__WORK TO BE COMPLETED__
Write out only the tail of the records, beginning at the line containing "This screenshot has height=578, width=619." and including the last line, exactly as written.
━━━━━ GIVEN DATA
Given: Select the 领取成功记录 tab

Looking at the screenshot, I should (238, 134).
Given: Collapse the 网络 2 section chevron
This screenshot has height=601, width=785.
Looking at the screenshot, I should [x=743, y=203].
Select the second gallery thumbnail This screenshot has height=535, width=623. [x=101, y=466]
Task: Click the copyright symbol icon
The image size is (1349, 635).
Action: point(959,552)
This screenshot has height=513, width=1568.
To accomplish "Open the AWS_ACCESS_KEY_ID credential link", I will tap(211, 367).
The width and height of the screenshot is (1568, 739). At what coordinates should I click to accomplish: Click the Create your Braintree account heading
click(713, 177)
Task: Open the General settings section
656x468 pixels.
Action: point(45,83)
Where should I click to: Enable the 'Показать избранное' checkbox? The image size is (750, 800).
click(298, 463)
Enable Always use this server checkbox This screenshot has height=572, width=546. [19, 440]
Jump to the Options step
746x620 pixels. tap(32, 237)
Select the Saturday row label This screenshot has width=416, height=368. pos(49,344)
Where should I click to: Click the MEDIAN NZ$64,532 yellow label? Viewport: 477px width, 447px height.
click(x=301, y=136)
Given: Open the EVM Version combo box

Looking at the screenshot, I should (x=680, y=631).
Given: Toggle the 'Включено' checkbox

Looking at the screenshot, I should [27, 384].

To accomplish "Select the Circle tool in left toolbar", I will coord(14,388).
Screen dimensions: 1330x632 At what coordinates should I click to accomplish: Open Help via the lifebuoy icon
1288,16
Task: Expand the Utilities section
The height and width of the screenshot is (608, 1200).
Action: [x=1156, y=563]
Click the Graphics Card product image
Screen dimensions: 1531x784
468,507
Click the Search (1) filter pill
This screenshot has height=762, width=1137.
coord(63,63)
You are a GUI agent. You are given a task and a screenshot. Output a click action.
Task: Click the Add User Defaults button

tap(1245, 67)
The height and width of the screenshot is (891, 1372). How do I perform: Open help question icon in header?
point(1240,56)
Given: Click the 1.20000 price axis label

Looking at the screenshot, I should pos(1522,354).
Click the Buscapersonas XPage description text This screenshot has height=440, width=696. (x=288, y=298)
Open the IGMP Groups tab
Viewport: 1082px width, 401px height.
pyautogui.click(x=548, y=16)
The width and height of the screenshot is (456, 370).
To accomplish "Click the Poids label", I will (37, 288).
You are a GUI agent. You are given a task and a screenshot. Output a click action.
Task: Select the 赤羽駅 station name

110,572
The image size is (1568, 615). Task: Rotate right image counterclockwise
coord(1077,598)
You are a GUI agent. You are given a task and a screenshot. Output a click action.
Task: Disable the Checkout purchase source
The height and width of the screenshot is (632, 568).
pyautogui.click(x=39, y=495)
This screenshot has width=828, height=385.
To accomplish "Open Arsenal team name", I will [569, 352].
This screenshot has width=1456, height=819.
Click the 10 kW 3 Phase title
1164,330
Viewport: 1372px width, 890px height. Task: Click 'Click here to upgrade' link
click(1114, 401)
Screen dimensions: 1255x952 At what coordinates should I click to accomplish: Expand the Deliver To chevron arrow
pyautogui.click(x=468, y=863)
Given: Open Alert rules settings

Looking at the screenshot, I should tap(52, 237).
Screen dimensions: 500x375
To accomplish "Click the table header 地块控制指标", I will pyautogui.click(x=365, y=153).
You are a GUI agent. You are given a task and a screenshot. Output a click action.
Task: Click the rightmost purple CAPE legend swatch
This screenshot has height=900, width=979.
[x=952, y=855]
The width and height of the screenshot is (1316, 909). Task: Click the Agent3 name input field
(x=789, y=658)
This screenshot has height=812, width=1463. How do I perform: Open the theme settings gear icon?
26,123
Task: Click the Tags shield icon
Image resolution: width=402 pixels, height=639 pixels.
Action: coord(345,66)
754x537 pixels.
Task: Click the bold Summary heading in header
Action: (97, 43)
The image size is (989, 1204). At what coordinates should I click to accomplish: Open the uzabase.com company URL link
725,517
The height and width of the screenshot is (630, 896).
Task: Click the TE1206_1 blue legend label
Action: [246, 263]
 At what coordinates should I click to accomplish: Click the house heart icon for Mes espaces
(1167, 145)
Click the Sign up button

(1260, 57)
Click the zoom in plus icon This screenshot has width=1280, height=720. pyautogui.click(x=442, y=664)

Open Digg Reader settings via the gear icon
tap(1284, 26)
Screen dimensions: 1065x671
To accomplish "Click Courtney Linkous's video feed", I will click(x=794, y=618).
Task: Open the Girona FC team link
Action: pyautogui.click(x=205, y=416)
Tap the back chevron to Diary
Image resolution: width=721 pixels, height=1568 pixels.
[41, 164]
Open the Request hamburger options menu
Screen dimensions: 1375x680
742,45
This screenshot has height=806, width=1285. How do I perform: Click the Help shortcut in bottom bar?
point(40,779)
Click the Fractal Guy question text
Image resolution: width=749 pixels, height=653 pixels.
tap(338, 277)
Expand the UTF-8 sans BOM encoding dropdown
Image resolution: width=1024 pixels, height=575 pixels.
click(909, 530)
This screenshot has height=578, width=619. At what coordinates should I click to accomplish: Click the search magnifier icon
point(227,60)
━━━━━━━━━━
__TASK ANSWER__
This screenshot has height=578, width=619. At what coordinates should I click to accomplish: Click the search magnifier icon
point(227,60)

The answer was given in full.